> _Try it_
Could you filter the records below and keep only the lines with the word "computer"?

> _Task material_
= Beginning of Section =
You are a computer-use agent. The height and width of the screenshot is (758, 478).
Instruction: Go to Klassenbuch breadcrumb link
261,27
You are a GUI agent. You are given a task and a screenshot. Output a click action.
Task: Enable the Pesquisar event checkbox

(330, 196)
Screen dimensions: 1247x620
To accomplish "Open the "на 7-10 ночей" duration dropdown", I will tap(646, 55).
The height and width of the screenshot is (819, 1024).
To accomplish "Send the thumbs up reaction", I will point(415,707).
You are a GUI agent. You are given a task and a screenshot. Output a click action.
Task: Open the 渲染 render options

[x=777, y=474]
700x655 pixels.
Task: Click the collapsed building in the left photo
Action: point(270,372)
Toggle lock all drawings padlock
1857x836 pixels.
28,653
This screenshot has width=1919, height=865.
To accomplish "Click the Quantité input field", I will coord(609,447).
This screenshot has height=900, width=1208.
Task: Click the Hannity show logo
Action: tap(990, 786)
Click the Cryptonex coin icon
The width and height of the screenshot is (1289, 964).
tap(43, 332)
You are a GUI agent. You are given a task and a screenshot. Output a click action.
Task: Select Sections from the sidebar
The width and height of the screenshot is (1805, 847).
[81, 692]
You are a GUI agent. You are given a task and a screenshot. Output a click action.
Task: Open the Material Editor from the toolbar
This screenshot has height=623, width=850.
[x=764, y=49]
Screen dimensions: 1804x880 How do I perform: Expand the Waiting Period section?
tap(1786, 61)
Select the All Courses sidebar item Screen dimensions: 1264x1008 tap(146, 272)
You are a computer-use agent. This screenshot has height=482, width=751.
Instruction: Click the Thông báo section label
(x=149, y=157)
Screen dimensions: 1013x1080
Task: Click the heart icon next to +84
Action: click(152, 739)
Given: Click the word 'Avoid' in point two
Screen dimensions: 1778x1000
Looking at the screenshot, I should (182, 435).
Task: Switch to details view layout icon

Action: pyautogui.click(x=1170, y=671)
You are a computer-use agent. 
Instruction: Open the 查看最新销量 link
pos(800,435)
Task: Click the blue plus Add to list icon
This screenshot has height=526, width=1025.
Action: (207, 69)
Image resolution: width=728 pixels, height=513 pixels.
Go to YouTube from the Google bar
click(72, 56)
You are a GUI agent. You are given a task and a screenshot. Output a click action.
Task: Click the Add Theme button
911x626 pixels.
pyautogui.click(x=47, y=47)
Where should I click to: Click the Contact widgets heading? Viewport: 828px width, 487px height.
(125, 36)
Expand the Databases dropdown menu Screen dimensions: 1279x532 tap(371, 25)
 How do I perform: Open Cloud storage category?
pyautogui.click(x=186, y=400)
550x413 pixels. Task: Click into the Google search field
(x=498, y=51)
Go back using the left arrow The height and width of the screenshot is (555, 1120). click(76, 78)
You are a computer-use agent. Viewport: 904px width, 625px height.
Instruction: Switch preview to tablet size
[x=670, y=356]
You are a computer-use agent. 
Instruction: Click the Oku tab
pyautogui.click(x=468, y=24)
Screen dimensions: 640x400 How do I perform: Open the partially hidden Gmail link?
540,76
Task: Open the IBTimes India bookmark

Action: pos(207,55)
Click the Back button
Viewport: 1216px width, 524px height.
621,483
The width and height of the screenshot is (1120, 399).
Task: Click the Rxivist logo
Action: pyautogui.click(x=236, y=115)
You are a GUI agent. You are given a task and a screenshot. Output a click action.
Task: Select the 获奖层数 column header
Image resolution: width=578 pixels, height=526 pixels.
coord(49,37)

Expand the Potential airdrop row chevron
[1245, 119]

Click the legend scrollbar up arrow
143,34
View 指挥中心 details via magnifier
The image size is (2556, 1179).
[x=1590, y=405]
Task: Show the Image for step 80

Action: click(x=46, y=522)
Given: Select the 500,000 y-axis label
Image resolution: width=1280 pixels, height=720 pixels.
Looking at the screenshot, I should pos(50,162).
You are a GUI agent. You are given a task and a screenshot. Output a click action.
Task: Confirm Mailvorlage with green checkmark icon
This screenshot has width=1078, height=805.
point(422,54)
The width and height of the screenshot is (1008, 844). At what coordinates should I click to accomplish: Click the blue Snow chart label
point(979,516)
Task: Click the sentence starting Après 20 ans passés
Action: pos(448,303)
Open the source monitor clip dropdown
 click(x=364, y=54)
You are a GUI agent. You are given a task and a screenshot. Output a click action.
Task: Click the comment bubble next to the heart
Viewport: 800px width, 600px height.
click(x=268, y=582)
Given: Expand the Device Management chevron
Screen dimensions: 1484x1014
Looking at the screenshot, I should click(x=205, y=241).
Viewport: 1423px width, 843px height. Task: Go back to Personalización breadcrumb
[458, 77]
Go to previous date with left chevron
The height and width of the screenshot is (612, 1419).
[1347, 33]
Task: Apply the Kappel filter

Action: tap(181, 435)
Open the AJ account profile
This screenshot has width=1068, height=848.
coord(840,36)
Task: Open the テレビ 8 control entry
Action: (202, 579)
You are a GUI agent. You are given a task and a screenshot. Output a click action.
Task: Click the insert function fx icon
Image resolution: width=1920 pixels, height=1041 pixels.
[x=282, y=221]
= End of Section =
> _Your solution_
You are a computer-use agent. The height and width of the screenshot is (758, 478).
You are a computer-use agent. This screenshot has height=482, width=751.
You are a computer-use agent. 
You are a computer-use agent. Viewport: 904px width, 625px height.
You are a computer-use agent. 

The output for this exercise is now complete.